Islam Menyediakan Mekanisme Perlindungan
Dalam kitab Nizham al-Uqubat, Syekh Abdurrahman al-Maliki menjelaskan bahwa penghinaan terhadap pribadi seseorang bisa berbentuk sindiran halus (adz-dzam), pencemaran nama baik (al-qadh), dan penghinaan terang-terangan (at-tahqir). Penggambaran kartun yang menghina Nabi jelas tergolong at-tahqir.

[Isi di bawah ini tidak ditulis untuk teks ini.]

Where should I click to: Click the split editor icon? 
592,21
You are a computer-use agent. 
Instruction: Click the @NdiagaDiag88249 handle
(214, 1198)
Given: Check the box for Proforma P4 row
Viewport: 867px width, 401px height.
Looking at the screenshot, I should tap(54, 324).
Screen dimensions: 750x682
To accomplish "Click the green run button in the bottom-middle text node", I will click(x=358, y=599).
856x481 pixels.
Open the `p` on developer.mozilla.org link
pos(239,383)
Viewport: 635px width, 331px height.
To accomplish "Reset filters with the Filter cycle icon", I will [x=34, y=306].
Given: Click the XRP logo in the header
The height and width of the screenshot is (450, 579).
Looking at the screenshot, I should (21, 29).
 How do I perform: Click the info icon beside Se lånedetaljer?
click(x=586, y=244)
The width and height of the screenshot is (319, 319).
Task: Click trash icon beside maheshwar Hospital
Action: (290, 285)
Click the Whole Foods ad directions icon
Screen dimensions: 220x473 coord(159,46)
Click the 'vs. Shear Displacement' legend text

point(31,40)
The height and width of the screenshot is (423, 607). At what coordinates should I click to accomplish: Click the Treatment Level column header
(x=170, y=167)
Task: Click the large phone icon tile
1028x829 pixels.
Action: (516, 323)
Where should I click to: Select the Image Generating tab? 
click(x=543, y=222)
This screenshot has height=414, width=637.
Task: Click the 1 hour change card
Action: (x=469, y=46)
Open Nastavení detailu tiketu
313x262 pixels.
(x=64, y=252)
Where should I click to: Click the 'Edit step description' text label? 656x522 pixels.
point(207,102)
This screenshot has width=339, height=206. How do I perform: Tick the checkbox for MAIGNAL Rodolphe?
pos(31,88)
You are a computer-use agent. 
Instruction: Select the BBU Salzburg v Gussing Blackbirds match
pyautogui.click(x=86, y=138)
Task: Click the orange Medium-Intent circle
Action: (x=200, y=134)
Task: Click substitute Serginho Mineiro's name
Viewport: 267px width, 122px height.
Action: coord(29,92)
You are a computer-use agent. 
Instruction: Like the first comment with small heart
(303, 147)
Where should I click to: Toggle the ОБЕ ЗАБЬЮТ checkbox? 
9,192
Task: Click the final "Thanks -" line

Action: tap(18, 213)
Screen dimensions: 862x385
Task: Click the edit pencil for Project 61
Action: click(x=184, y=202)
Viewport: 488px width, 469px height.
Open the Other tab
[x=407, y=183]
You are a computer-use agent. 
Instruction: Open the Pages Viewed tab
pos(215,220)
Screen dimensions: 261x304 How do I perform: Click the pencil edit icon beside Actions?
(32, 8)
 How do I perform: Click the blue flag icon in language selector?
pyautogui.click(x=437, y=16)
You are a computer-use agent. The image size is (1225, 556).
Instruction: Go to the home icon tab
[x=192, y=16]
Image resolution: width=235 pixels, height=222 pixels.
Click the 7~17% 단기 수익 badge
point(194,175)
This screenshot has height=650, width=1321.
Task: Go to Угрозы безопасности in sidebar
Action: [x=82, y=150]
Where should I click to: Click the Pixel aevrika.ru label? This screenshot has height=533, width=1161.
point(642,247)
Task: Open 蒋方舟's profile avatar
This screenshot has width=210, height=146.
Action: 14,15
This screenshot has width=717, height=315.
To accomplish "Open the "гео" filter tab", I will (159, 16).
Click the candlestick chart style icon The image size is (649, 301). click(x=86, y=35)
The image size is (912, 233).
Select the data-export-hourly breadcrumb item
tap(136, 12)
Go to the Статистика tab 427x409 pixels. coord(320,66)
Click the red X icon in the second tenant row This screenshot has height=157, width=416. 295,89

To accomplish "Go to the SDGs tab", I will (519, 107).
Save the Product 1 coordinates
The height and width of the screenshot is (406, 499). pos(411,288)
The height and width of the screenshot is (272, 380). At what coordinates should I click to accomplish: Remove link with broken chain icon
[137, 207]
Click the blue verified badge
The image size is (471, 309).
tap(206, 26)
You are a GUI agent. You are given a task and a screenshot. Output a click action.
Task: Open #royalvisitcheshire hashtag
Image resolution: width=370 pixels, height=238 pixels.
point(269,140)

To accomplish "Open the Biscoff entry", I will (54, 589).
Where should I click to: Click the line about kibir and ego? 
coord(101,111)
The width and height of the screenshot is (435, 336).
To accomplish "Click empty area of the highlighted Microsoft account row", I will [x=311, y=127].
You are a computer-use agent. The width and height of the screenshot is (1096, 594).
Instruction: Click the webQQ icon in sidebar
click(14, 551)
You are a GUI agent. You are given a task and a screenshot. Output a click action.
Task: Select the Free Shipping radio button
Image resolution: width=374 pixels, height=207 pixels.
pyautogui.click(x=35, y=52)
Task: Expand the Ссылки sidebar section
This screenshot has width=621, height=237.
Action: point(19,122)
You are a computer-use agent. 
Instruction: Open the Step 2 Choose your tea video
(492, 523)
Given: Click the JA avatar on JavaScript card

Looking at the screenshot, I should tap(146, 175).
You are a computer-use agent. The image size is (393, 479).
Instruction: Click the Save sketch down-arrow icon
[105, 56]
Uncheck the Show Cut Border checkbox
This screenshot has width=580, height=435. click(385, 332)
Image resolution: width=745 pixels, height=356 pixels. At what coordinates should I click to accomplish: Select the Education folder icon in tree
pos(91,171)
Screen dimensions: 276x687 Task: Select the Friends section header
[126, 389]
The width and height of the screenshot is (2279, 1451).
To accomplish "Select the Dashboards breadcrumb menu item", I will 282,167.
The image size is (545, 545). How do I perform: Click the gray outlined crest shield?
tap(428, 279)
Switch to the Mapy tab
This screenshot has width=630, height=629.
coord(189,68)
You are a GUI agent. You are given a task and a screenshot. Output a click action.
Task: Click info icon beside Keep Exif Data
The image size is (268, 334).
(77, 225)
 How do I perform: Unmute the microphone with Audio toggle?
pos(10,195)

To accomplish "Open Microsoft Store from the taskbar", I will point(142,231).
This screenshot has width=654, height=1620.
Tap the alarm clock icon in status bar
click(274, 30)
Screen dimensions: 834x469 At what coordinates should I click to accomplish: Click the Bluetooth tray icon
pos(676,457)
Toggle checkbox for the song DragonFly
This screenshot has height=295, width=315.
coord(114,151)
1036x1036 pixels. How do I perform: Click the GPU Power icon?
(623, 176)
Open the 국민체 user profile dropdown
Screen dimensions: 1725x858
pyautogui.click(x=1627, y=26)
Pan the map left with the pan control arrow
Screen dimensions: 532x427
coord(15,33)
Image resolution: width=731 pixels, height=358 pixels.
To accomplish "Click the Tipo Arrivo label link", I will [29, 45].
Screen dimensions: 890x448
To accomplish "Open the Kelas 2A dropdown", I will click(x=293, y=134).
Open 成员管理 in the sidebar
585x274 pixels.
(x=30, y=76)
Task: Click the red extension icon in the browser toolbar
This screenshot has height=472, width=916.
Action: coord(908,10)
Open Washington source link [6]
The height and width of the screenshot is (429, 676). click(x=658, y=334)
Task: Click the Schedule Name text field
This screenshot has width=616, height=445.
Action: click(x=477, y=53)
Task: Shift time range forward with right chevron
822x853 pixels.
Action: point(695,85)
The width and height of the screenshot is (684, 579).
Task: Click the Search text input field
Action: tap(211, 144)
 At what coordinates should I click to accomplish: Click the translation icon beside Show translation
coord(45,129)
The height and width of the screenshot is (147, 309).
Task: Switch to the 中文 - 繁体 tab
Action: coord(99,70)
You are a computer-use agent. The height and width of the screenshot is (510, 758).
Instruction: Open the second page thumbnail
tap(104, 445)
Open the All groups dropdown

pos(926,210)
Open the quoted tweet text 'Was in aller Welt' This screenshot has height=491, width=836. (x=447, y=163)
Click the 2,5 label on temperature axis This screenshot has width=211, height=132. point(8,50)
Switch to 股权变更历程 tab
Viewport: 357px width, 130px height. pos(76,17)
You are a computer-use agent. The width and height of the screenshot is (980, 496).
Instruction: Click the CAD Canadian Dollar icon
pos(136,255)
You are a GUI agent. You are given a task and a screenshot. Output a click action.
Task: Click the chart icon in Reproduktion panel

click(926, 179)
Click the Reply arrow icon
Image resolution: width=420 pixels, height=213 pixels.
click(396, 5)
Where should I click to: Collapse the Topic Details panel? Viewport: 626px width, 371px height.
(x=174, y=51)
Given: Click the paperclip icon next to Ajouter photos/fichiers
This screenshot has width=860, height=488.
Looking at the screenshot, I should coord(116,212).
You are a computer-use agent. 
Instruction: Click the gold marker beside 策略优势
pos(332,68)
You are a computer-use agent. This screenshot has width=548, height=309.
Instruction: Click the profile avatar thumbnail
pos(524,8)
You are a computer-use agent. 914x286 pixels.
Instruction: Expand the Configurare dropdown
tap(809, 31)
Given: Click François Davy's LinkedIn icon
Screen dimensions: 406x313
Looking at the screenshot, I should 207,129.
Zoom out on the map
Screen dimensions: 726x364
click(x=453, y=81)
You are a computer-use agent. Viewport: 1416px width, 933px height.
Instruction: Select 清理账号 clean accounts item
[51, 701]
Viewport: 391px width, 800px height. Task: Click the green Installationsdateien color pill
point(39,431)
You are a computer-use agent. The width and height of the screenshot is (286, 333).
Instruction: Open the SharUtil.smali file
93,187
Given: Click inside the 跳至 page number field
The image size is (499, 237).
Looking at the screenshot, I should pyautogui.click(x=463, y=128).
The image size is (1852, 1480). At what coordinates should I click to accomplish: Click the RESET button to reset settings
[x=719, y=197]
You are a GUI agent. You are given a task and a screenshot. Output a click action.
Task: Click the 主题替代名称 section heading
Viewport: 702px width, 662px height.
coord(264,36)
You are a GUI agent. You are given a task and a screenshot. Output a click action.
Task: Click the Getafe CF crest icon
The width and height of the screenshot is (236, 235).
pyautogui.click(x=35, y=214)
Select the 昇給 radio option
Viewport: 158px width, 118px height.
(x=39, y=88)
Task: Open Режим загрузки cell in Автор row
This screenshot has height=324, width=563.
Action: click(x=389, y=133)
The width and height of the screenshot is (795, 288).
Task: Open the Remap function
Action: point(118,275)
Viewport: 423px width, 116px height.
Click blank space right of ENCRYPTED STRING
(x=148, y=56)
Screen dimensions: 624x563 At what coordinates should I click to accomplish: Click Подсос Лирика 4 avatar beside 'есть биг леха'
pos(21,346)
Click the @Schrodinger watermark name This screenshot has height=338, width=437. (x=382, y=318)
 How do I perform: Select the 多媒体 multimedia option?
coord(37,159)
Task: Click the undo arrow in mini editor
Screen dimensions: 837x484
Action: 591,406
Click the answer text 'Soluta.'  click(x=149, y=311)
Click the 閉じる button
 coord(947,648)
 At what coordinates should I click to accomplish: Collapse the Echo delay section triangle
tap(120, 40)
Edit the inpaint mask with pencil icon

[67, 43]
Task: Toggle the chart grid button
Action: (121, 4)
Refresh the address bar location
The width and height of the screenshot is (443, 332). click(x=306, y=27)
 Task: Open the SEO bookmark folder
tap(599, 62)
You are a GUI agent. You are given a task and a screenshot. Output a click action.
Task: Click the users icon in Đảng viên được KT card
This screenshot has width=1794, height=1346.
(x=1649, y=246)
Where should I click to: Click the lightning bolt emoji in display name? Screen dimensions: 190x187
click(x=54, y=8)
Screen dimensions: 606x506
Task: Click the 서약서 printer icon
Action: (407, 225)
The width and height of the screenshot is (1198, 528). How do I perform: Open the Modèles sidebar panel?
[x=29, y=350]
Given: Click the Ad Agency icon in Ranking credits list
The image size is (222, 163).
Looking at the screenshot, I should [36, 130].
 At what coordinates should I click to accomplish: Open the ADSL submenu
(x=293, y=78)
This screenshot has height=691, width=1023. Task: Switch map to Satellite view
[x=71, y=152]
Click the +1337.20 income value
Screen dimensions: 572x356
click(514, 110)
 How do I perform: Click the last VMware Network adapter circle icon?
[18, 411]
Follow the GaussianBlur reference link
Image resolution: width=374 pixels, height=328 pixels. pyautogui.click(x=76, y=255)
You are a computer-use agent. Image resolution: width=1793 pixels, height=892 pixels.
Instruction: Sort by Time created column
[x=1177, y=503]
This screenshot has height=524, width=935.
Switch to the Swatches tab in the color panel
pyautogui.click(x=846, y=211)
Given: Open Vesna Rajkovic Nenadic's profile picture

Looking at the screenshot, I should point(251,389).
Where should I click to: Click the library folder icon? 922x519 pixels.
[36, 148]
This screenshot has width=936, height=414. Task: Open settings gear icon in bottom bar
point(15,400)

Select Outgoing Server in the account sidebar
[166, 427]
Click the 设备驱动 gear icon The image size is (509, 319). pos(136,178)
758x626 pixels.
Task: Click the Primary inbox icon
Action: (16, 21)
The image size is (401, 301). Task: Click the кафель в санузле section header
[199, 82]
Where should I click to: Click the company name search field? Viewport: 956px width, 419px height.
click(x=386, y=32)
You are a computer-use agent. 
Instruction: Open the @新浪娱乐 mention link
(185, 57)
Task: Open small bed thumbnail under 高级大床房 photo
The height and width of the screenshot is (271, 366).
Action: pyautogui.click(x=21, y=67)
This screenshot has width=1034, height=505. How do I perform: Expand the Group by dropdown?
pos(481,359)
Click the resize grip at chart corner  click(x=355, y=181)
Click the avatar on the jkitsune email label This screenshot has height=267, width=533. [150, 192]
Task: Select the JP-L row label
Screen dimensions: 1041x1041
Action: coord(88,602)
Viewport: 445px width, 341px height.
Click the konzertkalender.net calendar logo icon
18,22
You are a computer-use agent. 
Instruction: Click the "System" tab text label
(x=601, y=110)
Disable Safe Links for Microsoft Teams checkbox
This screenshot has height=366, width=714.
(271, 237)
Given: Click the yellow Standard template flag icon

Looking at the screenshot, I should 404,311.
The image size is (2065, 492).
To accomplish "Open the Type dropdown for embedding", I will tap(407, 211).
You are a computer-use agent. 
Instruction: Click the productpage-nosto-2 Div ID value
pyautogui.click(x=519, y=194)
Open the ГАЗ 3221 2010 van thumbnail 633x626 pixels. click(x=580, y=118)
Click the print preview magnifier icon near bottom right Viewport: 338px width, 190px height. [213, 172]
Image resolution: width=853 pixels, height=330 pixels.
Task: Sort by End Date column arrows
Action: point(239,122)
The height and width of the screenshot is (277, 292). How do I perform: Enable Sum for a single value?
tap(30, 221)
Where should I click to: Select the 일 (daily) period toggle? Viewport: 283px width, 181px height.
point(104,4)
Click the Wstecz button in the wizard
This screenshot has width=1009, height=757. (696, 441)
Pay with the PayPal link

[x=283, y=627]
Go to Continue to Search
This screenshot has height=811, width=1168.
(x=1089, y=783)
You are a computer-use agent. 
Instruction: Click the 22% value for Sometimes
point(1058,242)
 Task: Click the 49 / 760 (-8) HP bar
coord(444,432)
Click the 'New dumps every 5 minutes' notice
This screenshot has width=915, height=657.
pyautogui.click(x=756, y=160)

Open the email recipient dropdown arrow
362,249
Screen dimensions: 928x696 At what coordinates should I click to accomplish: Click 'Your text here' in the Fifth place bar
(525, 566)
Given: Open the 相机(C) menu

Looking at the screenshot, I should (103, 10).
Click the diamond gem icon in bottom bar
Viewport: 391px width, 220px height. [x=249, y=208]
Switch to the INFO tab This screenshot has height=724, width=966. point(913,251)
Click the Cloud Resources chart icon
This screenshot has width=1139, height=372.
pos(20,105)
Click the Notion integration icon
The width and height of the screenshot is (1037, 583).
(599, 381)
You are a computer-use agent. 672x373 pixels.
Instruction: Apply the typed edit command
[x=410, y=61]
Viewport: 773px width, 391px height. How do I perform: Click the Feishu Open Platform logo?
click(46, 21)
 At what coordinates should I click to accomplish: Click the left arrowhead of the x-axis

Islam memiliki sanksi yang tegas terhadap tindakan semacam itu. Dalam negara Islam, penghinaan terhadap Rasulullah akan ditindak dengan hukuman berat. Hukum ini tidak bertujuan balas dendam, tapi untuk menjaga kemuliaan Islam dan menjamin tidak ada yang berani mengulanginya.
Namun, semua ini hanya bisa ditegakkan dalam bingkai negara Islam yang sah: Khilafah. Negara yang menjadikan Al-Qur'an dan Sunnah sebagai dasar hukum, bukan sekadar simbol.
Menjadikan Khilafah sebagai Perisai Umat
Hari ini, umat Islam sangat butuh perisai. Butuh institusi yang bukan hanya bisa memprotes, tapi bisa bertindak. Dunia sudah terlalu lama menyaksikan umat ini dipermalukan. Sudah saatnya umat bangkit, bukan hanya marah sesaat, tapi membangun kembali pelindung yang dulu pernah menjaga mereka: Khilafah.
Khilafah bukan sekadar sistem pemerintahan. Ia adalah wujud kecintaan umat kepada Rasulullah . Dengan adanya Khilafah, tidak akan ada yang berani menghina Nabi karena mereka tahu, umat ini memiliki pemimpin sejati yang akan membela kehormatan Nabinya.
Umat Islam harus berhenti berharap pada sistem yang selama ini menjadi sumber luka. Solusinya bukan menambal luka dengan klarifikasi atau permintaan maaf yang kosong, tapi dengan membangun sistem yang memuliakan agama dan Rasul-Nya.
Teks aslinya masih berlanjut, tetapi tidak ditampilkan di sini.